<<<<
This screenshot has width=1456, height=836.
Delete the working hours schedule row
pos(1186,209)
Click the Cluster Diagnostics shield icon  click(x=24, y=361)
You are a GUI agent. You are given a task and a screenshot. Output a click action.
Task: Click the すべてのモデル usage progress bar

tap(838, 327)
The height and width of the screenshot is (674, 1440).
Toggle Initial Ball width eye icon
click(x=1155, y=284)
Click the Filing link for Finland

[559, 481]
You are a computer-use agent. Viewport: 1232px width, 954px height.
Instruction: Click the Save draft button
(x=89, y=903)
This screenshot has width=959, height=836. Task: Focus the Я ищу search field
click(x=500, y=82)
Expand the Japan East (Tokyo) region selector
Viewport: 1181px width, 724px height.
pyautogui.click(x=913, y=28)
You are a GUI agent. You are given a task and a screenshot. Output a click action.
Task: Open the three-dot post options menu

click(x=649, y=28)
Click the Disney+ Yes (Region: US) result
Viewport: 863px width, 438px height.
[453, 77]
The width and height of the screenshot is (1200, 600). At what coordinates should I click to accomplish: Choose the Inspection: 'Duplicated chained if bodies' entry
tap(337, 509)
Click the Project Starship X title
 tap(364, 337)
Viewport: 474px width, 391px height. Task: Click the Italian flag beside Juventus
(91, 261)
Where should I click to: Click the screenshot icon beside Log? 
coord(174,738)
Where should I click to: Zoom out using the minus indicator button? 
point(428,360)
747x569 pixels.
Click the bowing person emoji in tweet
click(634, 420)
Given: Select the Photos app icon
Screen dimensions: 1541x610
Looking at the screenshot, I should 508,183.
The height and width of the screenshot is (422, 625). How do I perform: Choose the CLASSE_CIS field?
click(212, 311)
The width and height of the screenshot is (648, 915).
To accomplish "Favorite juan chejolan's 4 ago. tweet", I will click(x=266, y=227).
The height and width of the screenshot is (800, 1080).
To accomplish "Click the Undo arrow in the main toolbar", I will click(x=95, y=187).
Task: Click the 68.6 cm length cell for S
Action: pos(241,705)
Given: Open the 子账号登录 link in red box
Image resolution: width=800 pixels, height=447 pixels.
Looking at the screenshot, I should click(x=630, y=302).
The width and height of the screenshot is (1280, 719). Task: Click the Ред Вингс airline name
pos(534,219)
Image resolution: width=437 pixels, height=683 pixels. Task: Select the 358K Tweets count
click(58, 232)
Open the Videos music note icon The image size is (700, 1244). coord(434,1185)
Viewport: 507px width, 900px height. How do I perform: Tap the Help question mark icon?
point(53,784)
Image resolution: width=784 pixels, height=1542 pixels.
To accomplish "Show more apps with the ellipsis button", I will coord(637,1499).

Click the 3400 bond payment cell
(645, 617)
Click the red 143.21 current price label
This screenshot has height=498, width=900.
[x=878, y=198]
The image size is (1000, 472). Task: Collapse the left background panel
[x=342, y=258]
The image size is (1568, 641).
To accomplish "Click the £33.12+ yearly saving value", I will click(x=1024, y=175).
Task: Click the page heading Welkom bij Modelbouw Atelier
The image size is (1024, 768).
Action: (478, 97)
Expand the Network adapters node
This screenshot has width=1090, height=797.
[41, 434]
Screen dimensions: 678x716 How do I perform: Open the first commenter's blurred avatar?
>>>>
Task
Restate the material exactly, from its opening line to its closing one.

Written answer
This screenshot has width=1456, height=836.
Delete the working hours schedule row
pos(1186,209)
Click the Cluster Diagnostics shield icon  click(x=24, y=361)
You are a GUI agent. You are given a task and a screenshot. Output a click action.
Task: Click the すべてのモデル usage progress bar

tap(838, 327)
The height and width of the screenshot is (674, 1440).
Toggle Initial Ball width eye icon
click(x=1155, y=284)
Click the Filing link for Finland

[559, 481]
You are a computer-use agent. Viewport: 1232px width, 954px height.
Instruction: Click the Save draft button
(x=89, y=903)
This screenshot has width=959, height=836. Task: Focus the Я ищу search field
click(x=500, y=82)
Expand the Japan East (Tokyo) region selector
Viewport: 1181px width, 724px height.
pyautogui.click(x=913, y=28)
You are a GUI agent. You are given a task and a screenshot. Output a click action.
Task: Open the three-dot post options menu

click(x=649, y=28)
Click the Disney+ Yes (Region: US) result
Viewport: 863px width, 438px height.
[453, 77]
The width and height of the screenshot is (1200, 600). At what coordinates should I click to accomplish: Choose the Inspection: 'Duplicated chained if bodies' entry
tap(337, 509)
Click the Project Starship X title
 tap(364, 337)
Viewport: 474px width, 391px height. Task: Click the Italian flag beside Juventus
(91, 261)
Where should I click to: Click the screenshot icon beside Log? 
coord(174,738)
Where should I click to: Zoom out using the minus indicator button? 
point(428,360)
747x569 pixels.
Click the bowing person emoji in tweet
click(634, 420)
Given: Select the Photos app icon
Screen dimensions: 1541x610
Looking at the screenshot, I should 508,183.
The height and width of the screenshot is (422, 625). How do I perform: Choose the CLASSE_CIS field?
click(212, 311)
The width and height of the screenshot is (648, 915).
To accomplish "Favorite juan chejolan's 4 ago. tweet", I will click(x=266, y=227).
The height and width of the screenshot is (800, 1080).
To accomplish "Click the Undo arrow in the main toolbar", I will click(x=95, y=187).
Task: Click the 68.6 cm length cell for S
Action: pos(241,705)
Given: Open the 子账号登录 link in red box
Image resolution: width=800 pixels, height=447 pixels.
Looking at the screenshot, I should click(x=630, y=302).
The width and height of the screenshot is (1280, 719). Task: Click the Ред Вингс airline name
pos(534,219)
Image resolution: width=437 pixels, height=683 pixels. Task: Select the 358K Tweets count
click(58, 232)
Open the Videos music note icon The image size is (700, 1244). coord(434,1185)
Viewport: 507px width, 900px height. How do I perform: Tap the Help question mark icon?
point(53,784)
Image resolution: width=784 pixels, height=1542 pixels.
To accomplish "Show more apps with the ellipsis button", I will coord(637,1499).

Click the 3400 bond payment cell
(645, 617)
Click the red 143.21 current price label
This screenshot has height=498, width=900.
[x=878, y=198]
The image size is (1000, 472). Task: Collapse the left background panel
[x=342, y=258]
The image size is (1568, 641).
To accomplish "Click the £33.12+ yearly saving value", I will click(x=1024, y=175).
Task: Click the page heading Welkom bij Modelbouw Atelier
The image size is (1024, 768).
Action: (478, 97)
Expand the Network adapters node
This screenshot has width=1090, height=797.
[41, 434]
Screen dimensions: 678x716 How do I perform: Open the first commenter's blurred avatar?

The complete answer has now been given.